Among the entries below, find every line that has "browser" and pull it out.

DATA SECTION →

• • • • •

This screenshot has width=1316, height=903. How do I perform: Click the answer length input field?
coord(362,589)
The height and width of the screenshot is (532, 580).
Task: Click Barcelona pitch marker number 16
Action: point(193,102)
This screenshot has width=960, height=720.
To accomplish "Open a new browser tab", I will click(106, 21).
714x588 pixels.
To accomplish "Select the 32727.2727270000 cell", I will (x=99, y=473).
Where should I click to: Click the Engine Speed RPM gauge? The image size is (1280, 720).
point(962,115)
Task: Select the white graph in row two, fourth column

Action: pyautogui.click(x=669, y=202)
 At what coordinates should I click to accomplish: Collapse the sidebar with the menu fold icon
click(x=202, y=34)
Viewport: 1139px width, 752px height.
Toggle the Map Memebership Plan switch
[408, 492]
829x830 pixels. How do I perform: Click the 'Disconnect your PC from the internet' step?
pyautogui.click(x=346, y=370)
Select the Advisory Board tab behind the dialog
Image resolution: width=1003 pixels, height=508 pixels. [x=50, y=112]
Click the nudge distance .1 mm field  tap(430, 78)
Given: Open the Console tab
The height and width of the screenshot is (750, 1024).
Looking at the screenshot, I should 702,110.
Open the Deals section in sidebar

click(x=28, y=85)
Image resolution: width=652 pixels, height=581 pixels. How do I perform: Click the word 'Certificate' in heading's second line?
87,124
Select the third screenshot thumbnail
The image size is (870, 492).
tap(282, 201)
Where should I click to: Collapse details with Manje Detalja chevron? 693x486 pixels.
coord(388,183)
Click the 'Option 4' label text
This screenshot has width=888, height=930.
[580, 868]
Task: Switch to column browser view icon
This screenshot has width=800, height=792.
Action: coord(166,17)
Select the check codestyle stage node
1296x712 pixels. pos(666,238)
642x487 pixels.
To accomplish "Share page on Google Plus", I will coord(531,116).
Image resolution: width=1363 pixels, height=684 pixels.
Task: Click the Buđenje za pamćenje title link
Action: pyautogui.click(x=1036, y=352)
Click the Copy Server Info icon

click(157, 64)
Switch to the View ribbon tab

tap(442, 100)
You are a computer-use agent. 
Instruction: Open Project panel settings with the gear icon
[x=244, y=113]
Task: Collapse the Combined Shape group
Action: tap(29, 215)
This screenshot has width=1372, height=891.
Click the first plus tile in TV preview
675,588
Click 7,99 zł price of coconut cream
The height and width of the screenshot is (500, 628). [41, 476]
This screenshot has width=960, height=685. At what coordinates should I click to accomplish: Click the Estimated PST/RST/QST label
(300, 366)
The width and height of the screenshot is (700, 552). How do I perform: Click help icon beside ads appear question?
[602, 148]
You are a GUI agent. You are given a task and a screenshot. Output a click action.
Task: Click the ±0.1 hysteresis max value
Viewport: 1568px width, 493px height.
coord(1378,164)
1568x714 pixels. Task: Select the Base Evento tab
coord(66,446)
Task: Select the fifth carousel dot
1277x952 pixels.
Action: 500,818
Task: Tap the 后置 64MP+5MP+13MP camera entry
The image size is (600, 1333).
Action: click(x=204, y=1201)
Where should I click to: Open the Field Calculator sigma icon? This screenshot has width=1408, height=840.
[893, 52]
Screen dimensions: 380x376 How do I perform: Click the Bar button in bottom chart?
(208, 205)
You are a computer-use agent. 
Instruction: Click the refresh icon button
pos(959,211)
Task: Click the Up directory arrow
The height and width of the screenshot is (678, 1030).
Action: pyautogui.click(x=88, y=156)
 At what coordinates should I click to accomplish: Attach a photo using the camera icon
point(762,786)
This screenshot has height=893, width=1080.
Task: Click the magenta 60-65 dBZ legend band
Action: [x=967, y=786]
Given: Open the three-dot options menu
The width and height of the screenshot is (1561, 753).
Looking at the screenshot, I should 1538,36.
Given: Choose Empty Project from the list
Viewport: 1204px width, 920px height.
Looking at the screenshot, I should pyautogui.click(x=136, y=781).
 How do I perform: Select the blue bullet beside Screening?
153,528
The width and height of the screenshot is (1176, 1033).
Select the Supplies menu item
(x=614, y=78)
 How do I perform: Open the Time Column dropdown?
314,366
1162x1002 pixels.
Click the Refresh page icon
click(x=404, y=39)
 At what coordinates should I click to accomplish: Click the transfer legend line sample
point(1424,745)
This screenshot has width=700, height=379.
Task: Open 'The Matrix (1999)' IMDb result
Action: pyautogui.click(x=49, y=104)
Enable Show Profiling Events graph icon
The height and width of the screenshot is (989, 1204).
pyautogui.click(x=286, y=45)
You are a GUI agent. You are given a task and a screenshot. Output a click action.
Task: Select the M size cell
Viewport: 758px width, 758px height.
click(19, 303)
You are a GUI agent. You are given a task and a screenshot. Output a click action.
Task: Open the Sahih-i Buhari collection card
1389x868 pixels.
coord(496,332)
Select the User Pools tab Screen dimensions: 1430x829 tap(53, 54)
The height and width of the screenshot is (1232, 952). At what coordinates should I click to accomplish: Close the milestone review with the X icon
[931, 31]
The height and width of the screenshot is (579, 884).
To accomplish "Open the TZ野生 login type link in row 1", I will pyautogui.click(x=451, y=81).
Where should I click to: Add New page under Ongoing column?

• • • • •

FINISHED TASK →
To accomplish "Open a new browser tab", I will click(106, 21).
Task: Switch to column browser view icon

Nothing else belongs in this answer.